▶ _Stated goal 1_:
Please check whether each statement agrees with the article on Reckitt & Colman's legal team: (a) Sanna is based in Hull; (b) Reckitt & Colman merged with a Dutch-based company; (c) the French lawyers look after the Iberian market. Answer yes or no for each and quote the deciding words from the article.
▶ _Stated goal 2_:
Resume the article on Reckitt & Colman's legal team from the point where it stops.

▶ _Supplied text_:

·····

Guiseppe Sanna, head of legal at Reckitt & Colman, could make good use of a crystal ball at the moment to divine what his professional future holds.
A fortnight ago, the company merged with Dutch-based Benckiser to create the world’s largest household cleaning products company and job losses have been widely predicted.
So far, three senior directors will be leaving, but Sanna does not know how many lawyers are currently in Benckiser’s in-house team or has any idea of how the merger will affect his own in-house team.
For the moment, however, Sanna is in charge of a European in-house team of six.
Although Sanna is based in London, a second lawyer works from Hull, one resides in Spain while three practise in France, which is Reckitt & Colman’s biggest market.
“We are divided up along geographical areas,” says Sanna. “The French lawyers look after the local area and the Benelux countries, while the Spanish lawyer looks after the Iberian market.

·····

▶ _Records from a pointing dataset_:
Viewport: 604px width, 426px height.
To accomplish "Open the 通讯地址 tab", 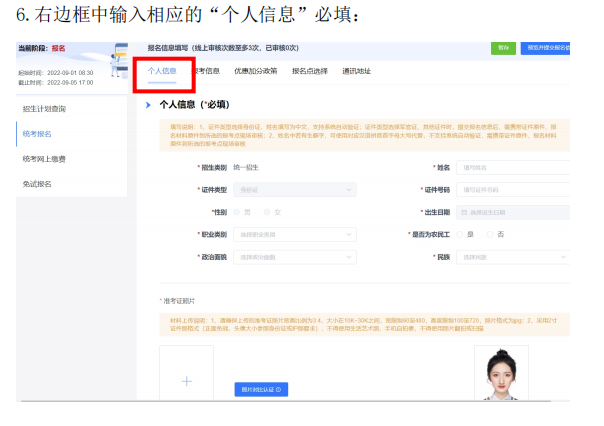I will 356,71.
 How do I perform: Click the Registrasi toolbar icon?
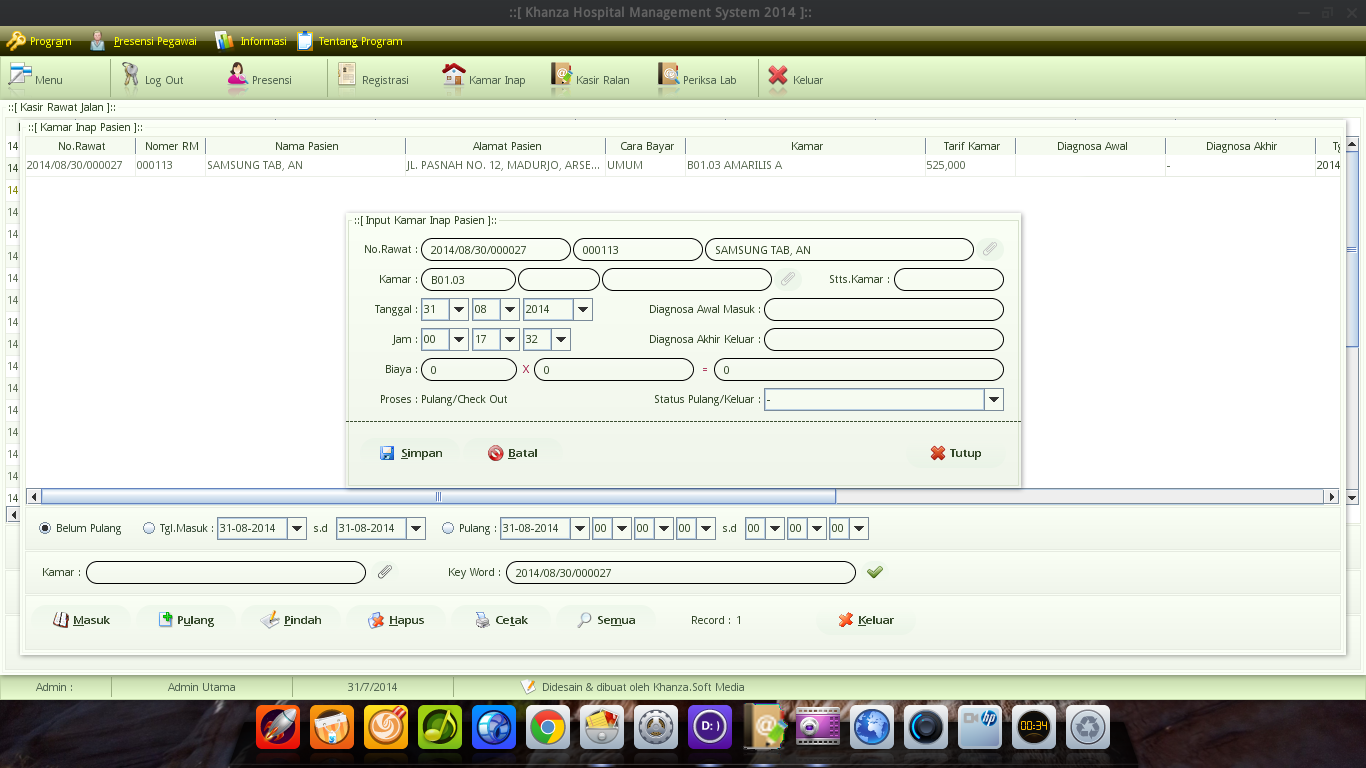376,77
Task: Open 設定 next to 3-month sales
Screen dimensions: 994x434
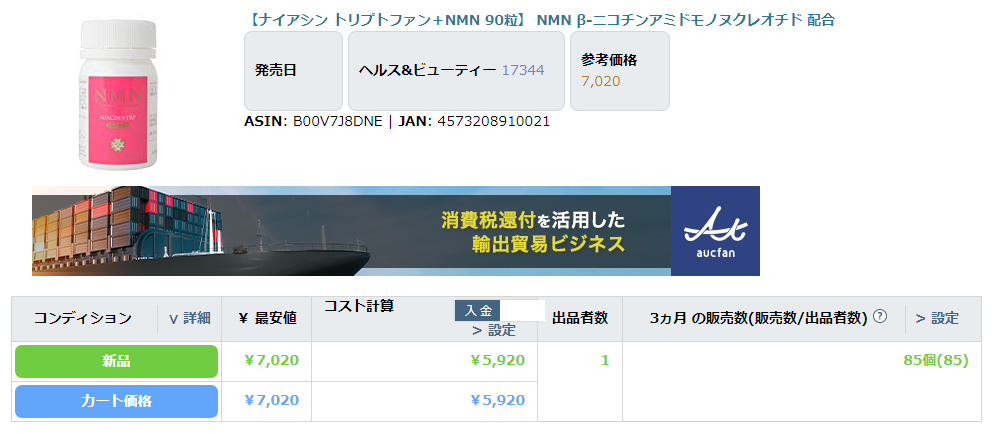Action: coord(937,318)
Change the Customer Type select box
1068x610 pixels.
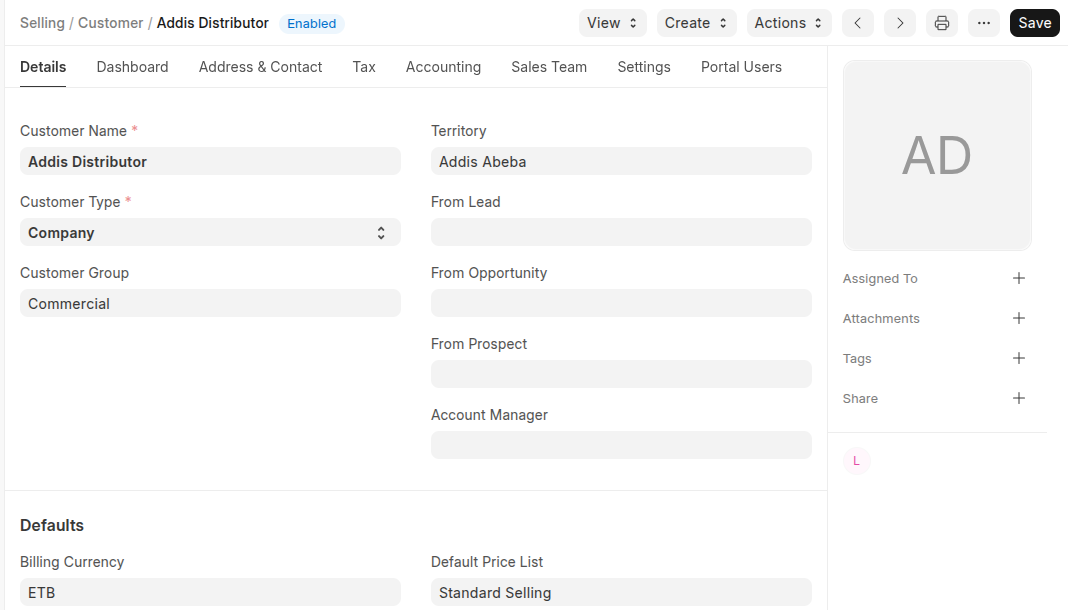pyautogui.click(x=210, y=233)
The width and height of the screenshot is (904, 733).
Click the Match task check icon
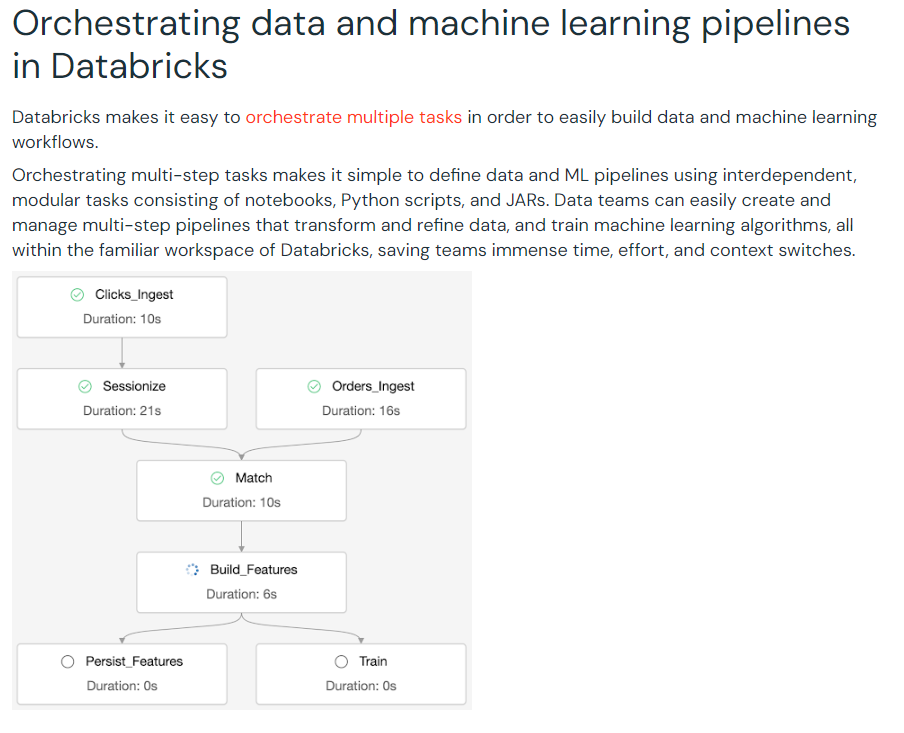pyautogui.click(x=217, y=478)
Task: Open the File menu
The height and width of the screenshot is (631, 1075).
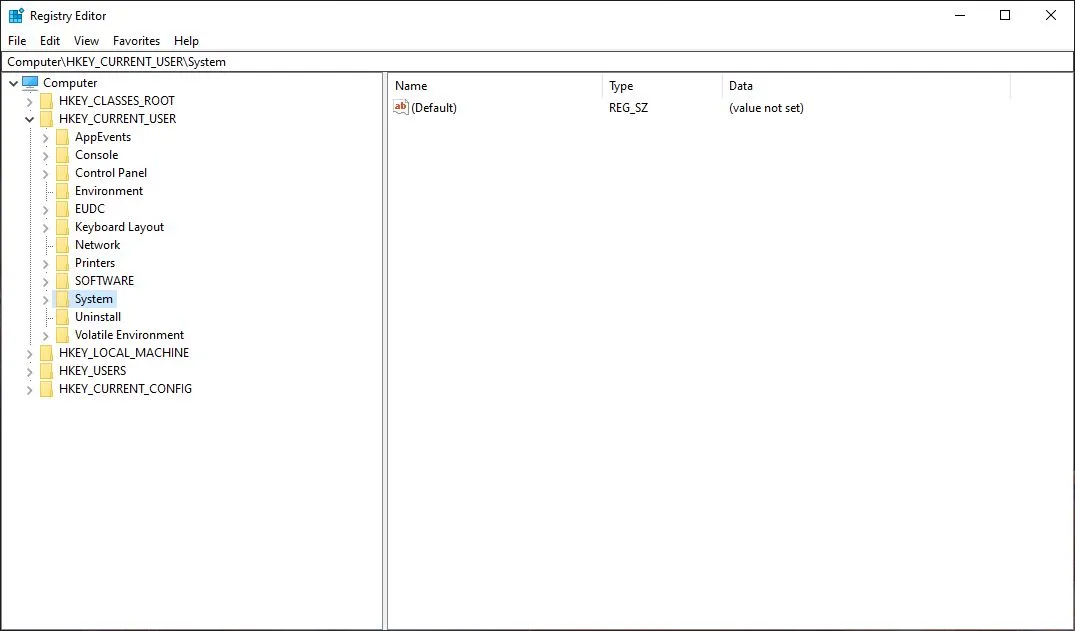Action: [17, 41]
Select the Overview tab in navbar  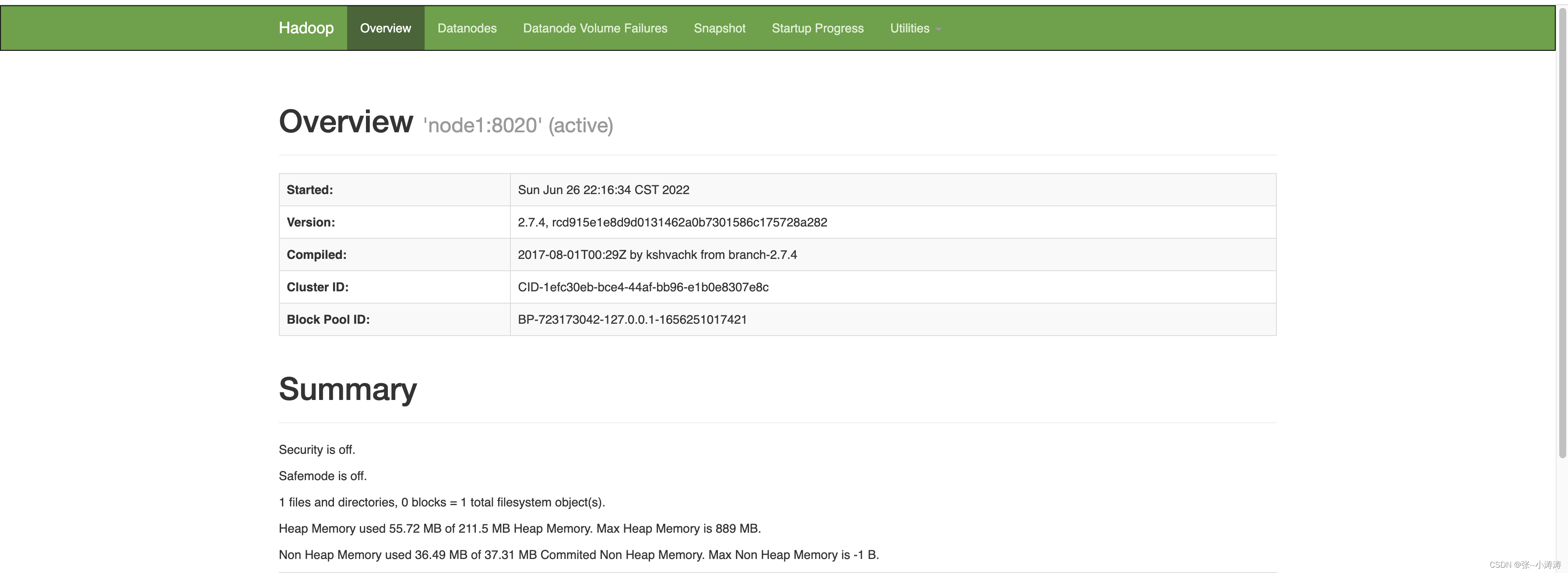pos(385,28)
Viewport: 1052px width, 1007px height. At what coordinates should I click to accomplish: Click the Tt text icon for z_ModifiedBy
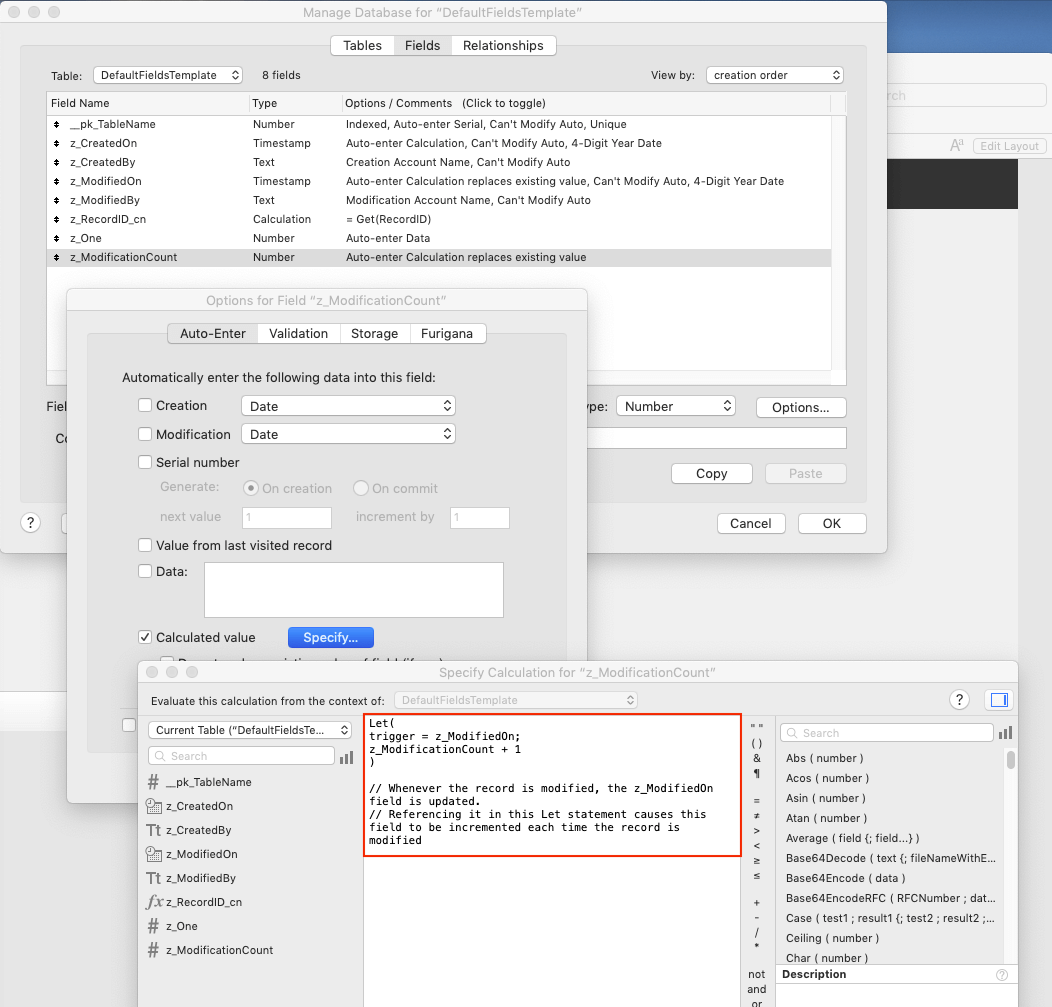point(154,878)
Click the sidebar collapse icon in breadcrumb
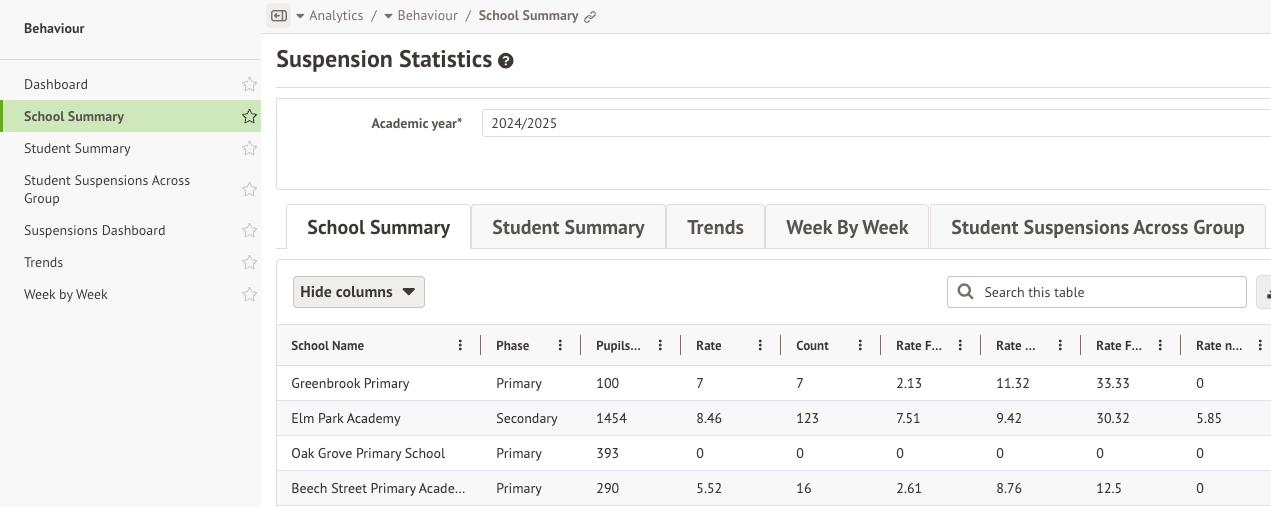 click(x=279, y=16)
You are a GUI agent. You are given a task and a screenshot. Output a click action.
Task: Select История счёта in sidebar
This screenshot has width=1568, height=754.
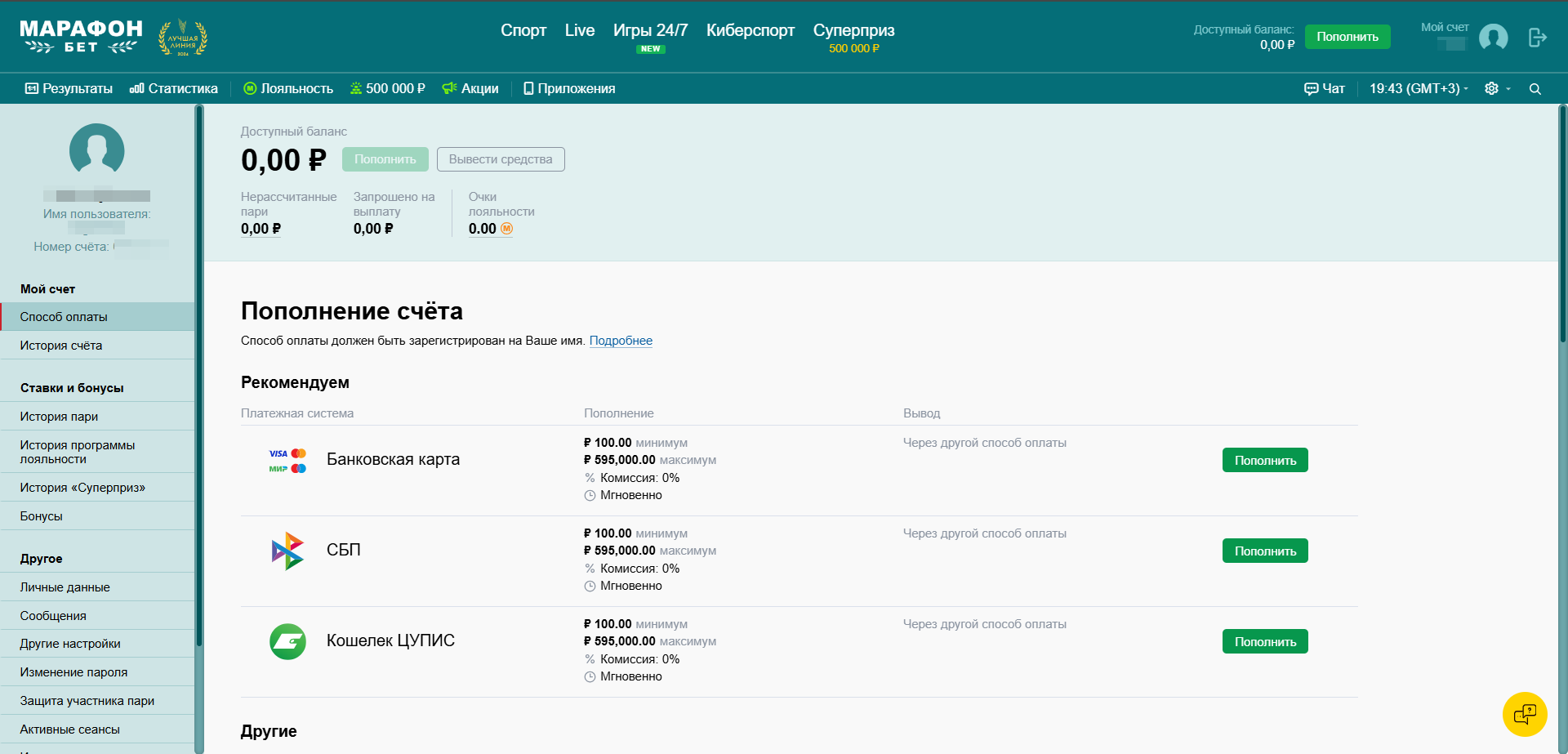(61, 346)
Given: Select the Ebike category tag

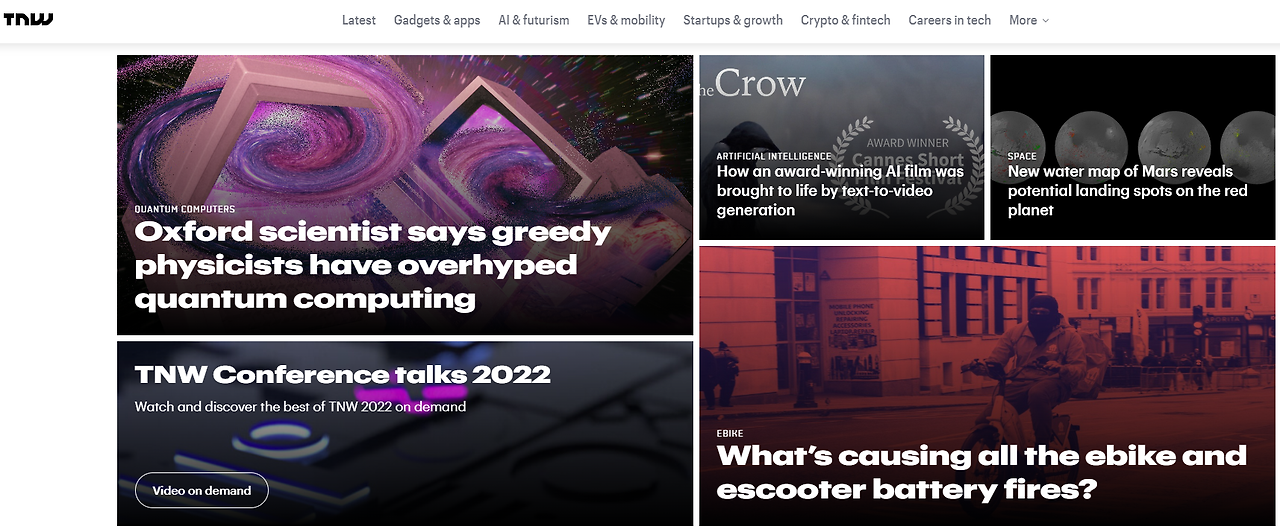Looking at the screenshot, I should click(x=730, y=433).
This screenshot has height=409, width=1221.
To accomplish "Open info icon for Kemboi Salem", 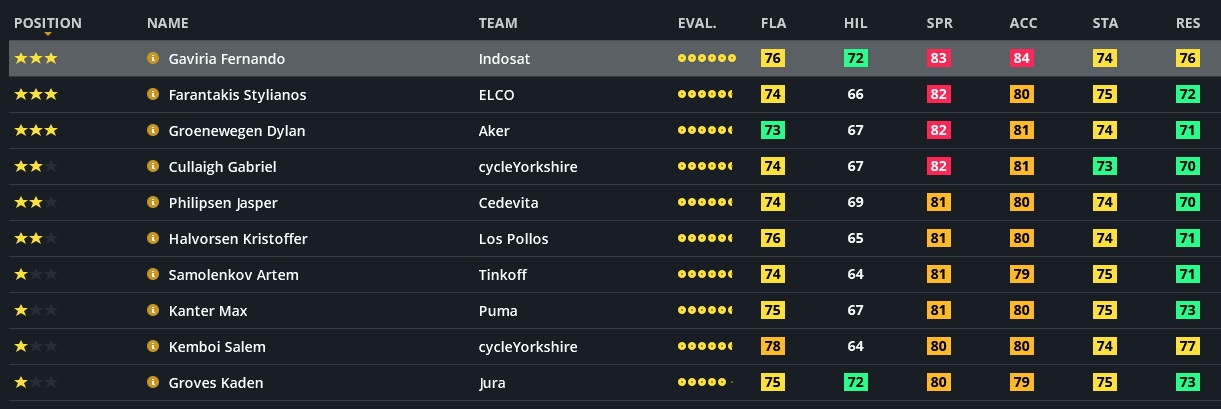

·····

▶ _Exercise answer 1_:
(a) No: "Although Sanna is based in London, a second lawyer works from Hull"
(b) Yes: "the company merged with Dutch-based Benckiser"
(c) No: "the Spanish lawyer looks after the Iberian market"

▶ _Exercise answer 2_:
“The UK lawyer, who is based in Hull, covers Britain, Ireland and the Nordic countries.”
For central and eastern Europe there are no dedicated in-house lawyers. All work concerning those regions is sent to outside firms, supervised by Sanna.
Generally, the company farms out around 80 per cent of its legal work. The other 20 per cent tends to be the more routine tasks or touches specialist areas such as health and safety matters, some competition work, and IP litigation.
Each of the in-house lawyers has a specialisation with Sanna working with a French lawyer on providing specialist knowledge of mergers, acquisitions and divestment issues.
Other in-house lawyers work within laboratory law or advertising regulations.
However, the in-house lawyers are also expected to be all-rounders and businessmen in order to work closely with other departments of the company.
Sanna expects the same intimate knowledge of Reckitt & Colman from the external law firms he uses.
“I try to build up a strategic partnership with the firms I use,” he says.
“I want them to be proactive in ensuring our risks are covered. I don’t just want a firm to provide legal advice in isolation.
“They have got to have a clear insight into our business, our products and those of our competitors as well as providing sound judgements on specific legal issues.”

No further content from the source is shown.